* [Data for analysis]

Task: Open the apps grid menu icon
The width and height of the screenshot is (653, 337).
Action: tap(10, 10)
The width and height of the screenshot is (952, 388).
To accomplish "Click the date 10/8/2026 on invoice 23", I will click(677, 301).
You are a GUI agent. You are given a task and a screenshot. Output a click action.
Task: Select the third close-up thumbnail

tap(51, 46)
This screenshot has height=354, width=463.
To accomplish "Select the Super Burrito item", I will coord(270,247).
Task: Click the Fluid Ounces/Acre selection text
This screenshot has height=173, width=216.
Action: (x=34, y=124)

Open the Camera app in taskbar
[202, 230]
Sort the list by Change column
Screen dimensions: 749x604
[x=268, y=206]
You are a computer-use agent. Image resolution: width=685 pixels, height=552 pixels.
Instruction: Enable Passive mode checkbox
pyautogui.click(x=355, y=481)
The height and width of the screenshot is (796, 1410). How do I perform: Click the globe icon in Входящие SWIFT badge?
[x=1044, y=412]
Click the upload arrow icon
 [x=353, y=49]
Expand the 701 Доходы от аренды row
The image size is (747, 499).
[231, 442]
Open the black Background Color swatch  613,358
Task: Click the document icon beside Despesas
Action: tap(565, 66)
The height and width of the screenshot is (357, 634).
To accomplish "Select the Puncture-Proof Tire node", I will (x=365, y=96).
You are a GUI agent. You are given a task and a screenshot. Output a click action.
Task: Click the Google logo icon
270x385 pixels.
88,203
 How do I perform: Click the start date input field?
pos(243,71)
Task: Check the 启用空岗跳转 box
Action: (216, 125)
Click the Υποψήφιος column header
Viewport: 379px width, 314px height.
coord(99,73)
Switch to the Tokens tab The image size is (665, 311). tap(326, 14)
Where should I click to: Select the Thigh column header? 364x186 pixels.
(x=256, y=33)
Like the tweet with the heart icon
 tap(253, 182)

* [What is required]
With every line intact, print the records above again.

* [Exercise solution]
Task: Open the apps grid menu icon
The width and height of the screenshot is (653, 337).
Action: tap(10, 10)
The width and height of the screenshot is (952, 388).
To accomplish "Click the date 10/8/2026 on invoice 23", I will click(677, 301).
You are a GUI agent. You are given a task and a screenshot. Output a click action.
Task: Select the third close-up thumbnail

tap(51, 46)
This screenshot has height=354, width=463.
To accomplish "Select the Super Burrito item", I will coord(270,247).
Task: Click the Fluid Ounces/Acre selection text
This screenshot has height=173, width=216.
Action: (x=34, y=124)

Open the Camera app in taskbar
[202, 230]
Sort the list by Change column
Screen dimensions: 749x604
[x=268, y=206]
You are a computer-use agent. Image resolution: width=685 pixels, height=552 pixels.
Instruction: Enable Passive mode checkbox
pyautogui.click(x=355, y=481)
The height and width of the screenshot is (796, 1410). How do I perform: Click the globe icon in Входящие SWIFT badge?
[x=1044, y=412]
Click the upload arrow icon
 [x=353, y=49]
Expand the 701 Доходы от аренды row
The image size is (747, 499).
[231, 442]
Open the black Background Color swatch  613,358
Task: Click the document icon beside Despesas
Action: tap(565, 66)
The height and width of the screenshot is (357, 634).
To accomplish "Select the Puncture-Proof Tire node", I will (x=365, y=96).
You are a GUI agent. You are given a task and a screenshot. Output a click action.
Task: Click the Google logo icon
270x385 pixels.
88,203
 How do I perform: Click the start date input field?
pos(243,71)
Task: Check the 启用空岗跳转 box
Action: (216, 125)
Click the Υποψήφιος column header
Viewport: 379px width, 314px height.
coord(99,73)
Switch to the Tokens tab The image size is (665, 311). tap(326, 14)
Where should I click to: Select the Thigh column header? 364x186 pixels.
(x=256, y=33)
Like the tweet with the heart icon
 tap(253, 182)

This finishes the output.